Neem oil, also called neem seed oil or neem tree oil, is the oil pressed from the seed kernels of the neem tree. Neem is a tropical, evergreen tree that originated in India.
Neem tree fruit looks a bit like olives. It contains one seed, which in turn can have one or several kernels.
Oil is produced by crushing and pressing the kernels and then purifying the extract.
Raw neem oil has a strong, pungent odour, often described as similar to sulphur and garlic. Yes, it definitely reeks.
The page below talks more about neem oil. But neem oil is not the only product produced from the neem tree. Neem leaf for example is generally overlooked by Westerners, yet it is as least as useful as the oil.
You can read more about the neem plant and its many uses here. For now we will take a closer look at the oil...
It's not enough to ask: "What is neem oil?" Before you buy or use neem oil you should also ask, "What kind of neem oil is this?".
Just like there are differences in the quality of olive oil, there are also huge differences in the quality of neem seed oil. And just like with olive oil, cold pressed neem oil is good. Heat destroys the active ingredients.
How your neem oil has been purified is also important. There are different purification methods. Some can leave traces of organic solvents and petrochemicals. Those can cause allergies.
Other purification methods remove most of the insecticidal properties.
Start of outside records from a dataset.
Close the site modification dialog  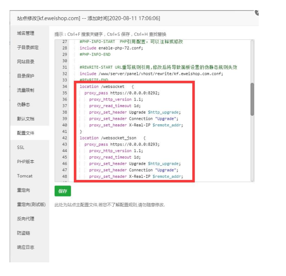(x=257, y=13)
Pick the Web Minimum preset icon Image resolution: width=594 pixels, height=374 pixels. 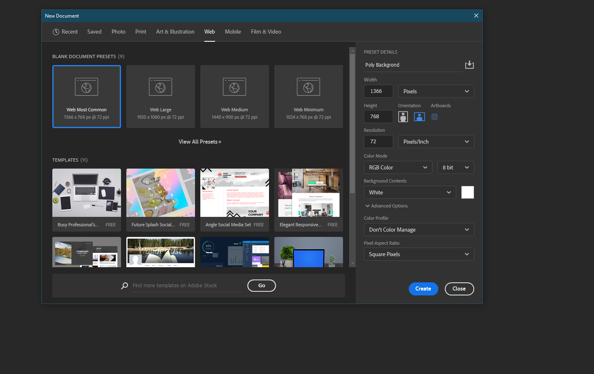(x=308, y=87)
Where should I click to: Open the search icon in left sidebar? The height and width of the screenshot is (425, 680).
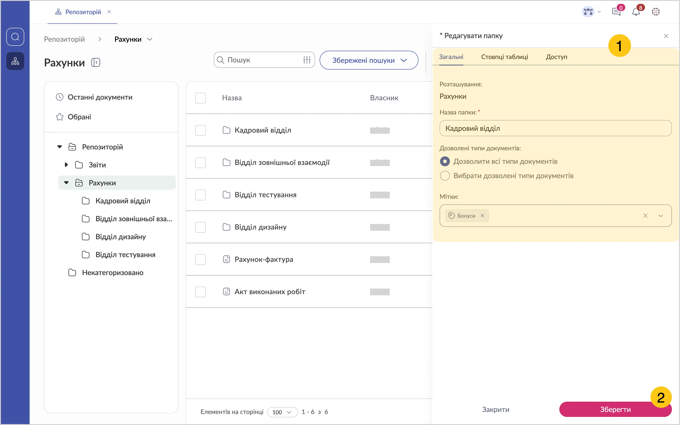15,37
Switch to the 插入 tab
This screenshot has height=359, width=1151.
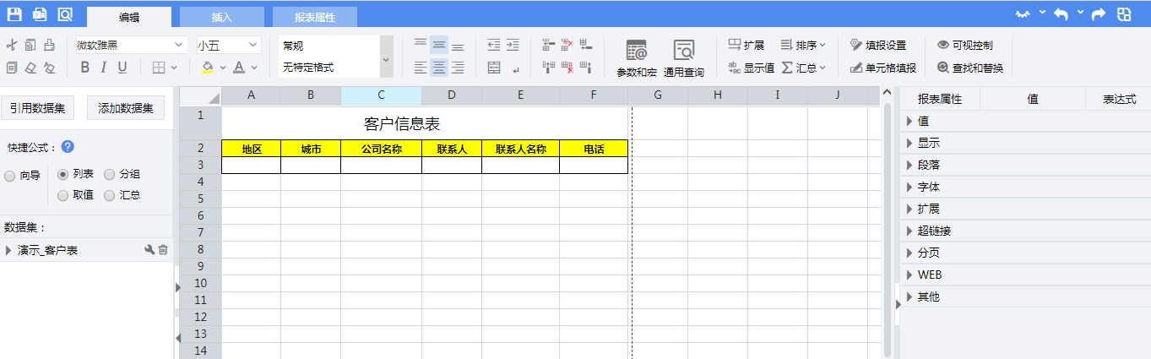coord(221,17)
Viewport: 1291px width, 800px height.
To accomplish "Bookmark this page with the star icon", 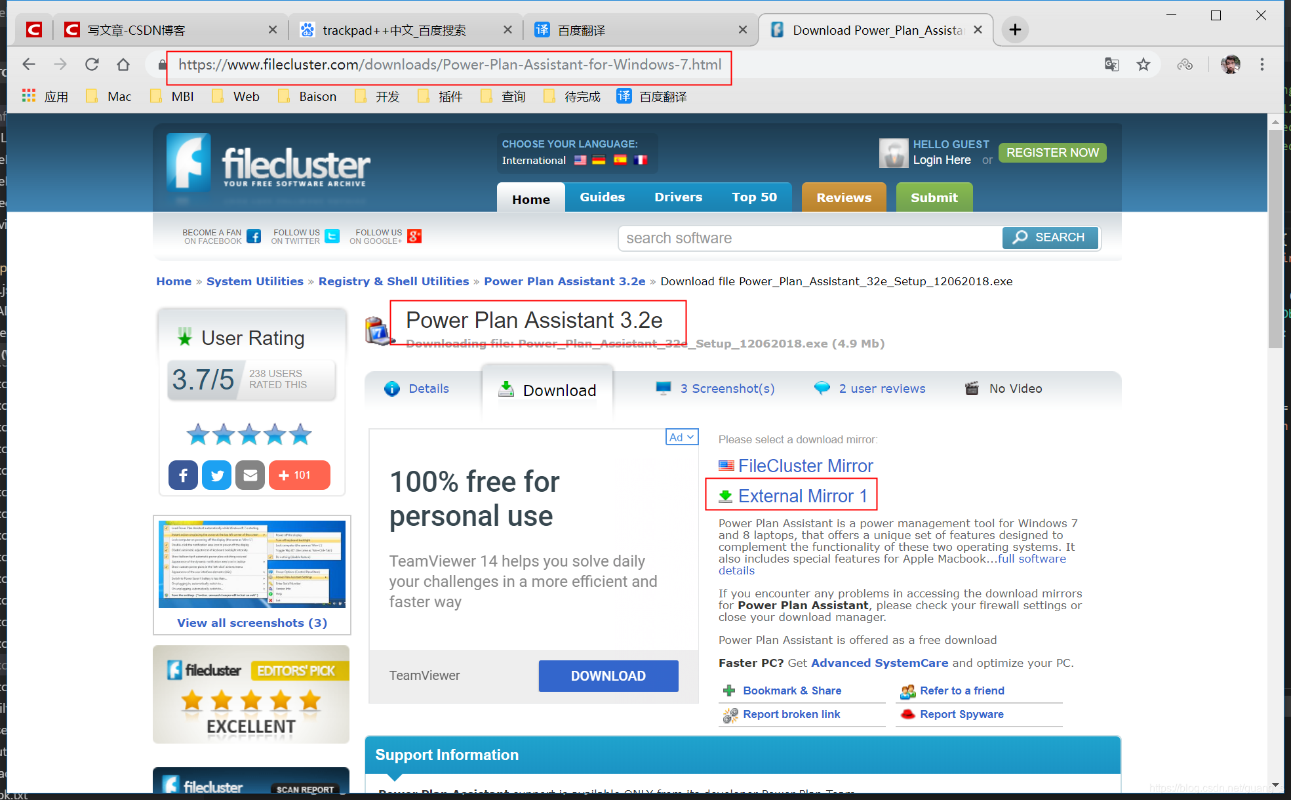I will pyautogui.click(x=1143, y=64).
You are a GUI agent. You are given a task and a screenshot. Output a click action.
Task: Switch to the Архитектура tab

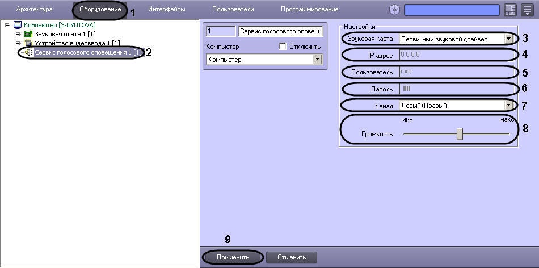point(35,10)
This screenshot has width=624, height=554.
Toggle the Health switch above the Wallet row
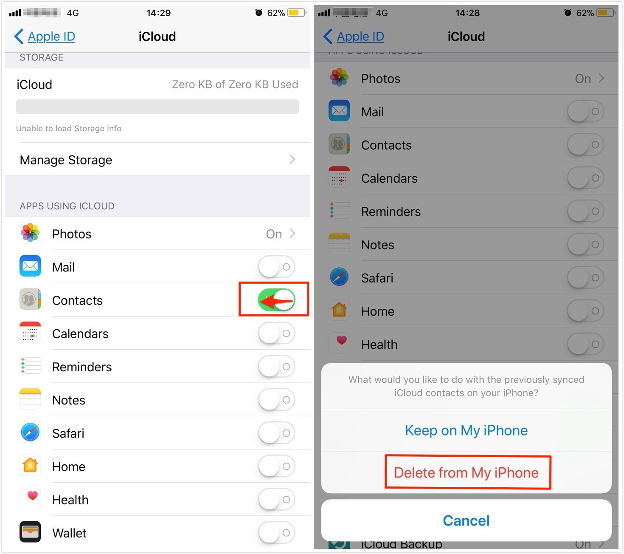pyautogui.click(x=276, y=499)
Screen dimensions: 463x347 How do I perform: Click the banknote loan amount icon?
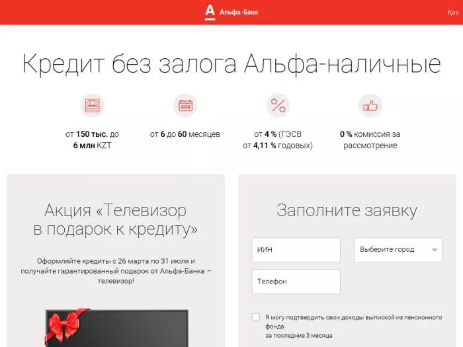(93, 106)
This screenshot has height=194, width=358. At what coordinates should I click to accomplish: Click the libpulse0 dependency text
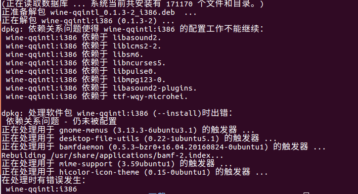[133, 71]
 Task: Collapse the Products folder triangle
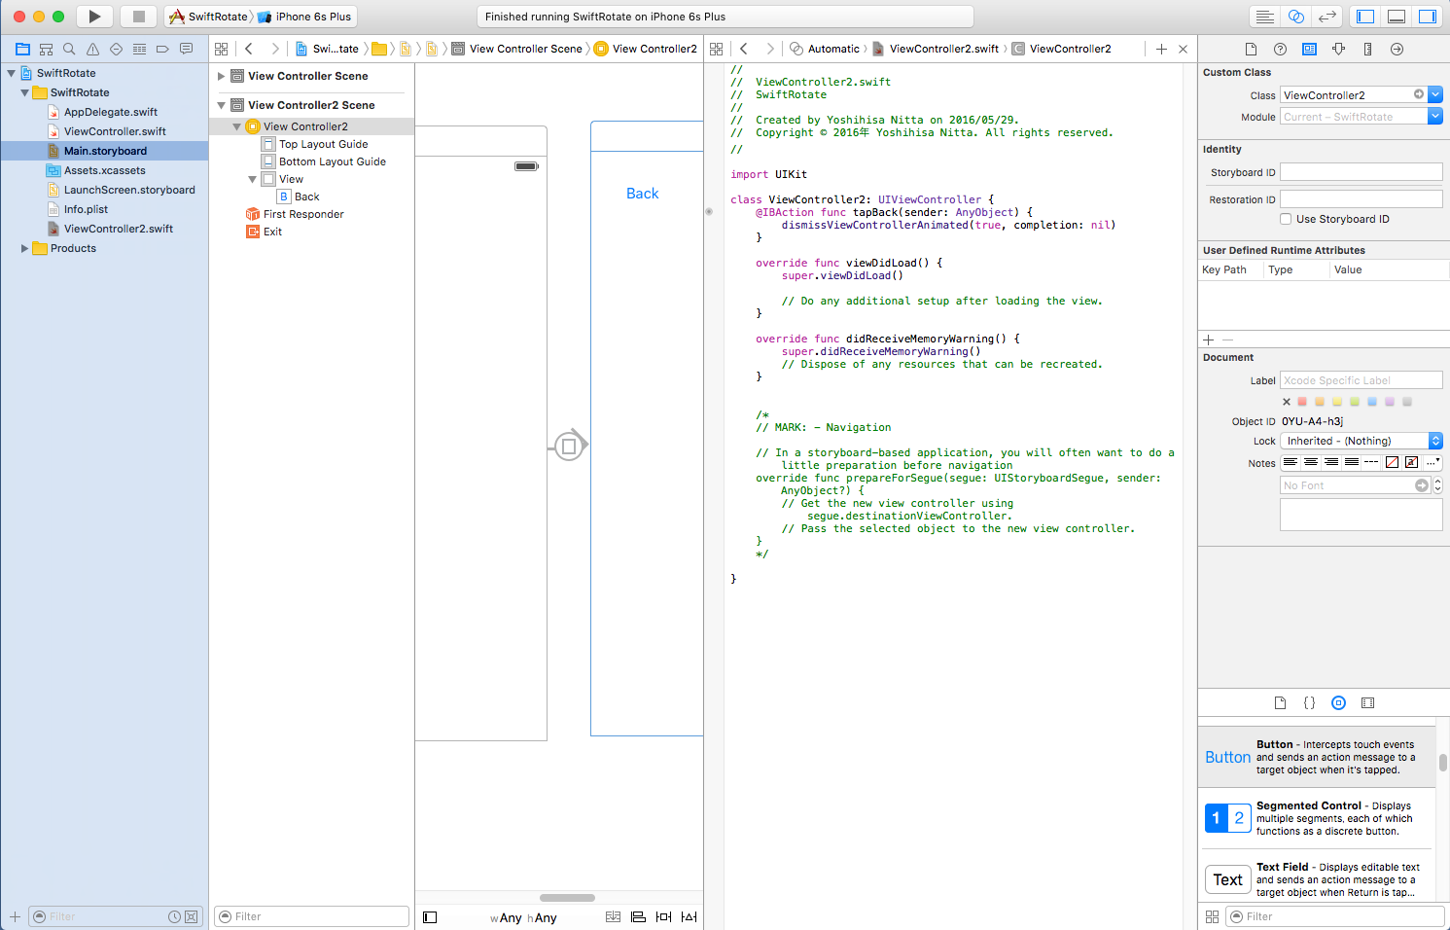[25, 248]
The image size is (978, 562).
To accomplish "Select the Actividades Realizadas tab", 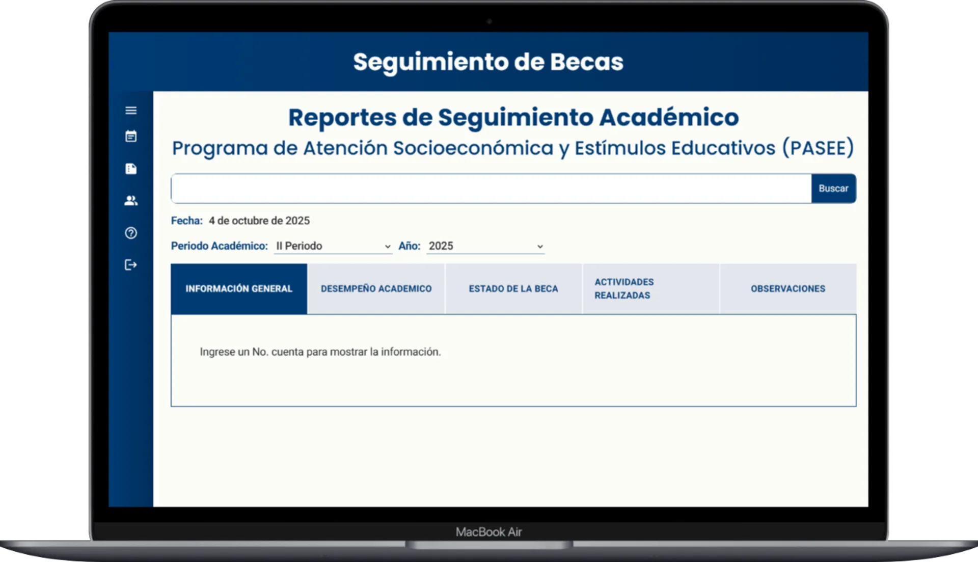I will tap(650, 288).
It says neem oil on the bottle, but it is actually a neem oil extract.
Neem oil has many uses, and what neem oil is best for you depends on how you want to use it.
Despite the awful smell neem seed oil is a very popular ingredient in hair and skin care products. It restores damaged hair and is an excellent moisturizer. At the same time it soothes irritated skin, and studies showed it can kill harmful bacteria or skin parasites. (Indians have known this for thousands of years.)
A lot of neem oil is used to make neem soap, lotions and shampoos. In soap and other cosmetic neem products the neem odour is masked with essential oils like rose geranium, lavender, ylang ylang or others.
What's good enough for us is certainly good enough for our pets as well.
Neem soaps and shampoos have become very popular with dog and cat owners. Home made neem oil sprays can even be used on horses, cattle and other live stock for ticks, fleas, mites and other skin parasites.
More about using neem for dogs and other pets.
The other main and popular use for neem oil is as a natural garden or agricultural insect spray. Neem oil very effectively deals with a huge range of garden pests. Neem spray can also be used as a preventative measure. It will stop insects from becoming a problem in the first place.
The best thing about using neem in the garden is that you won't harm beneficial insects, bees, birds, lizards, other animals or yourself.
Find out more about using neem as an insecticide here.
Take for example the leaf and bark extracts in neem toothpaste and mouth wash. They showed impressive results in studies about gum disease, and seem to also prevent cavities. (More about neem and oral care here.)
And did you know that neem oil shows promise as a natural contraceptive?
There is more, much more to neem than most people realise.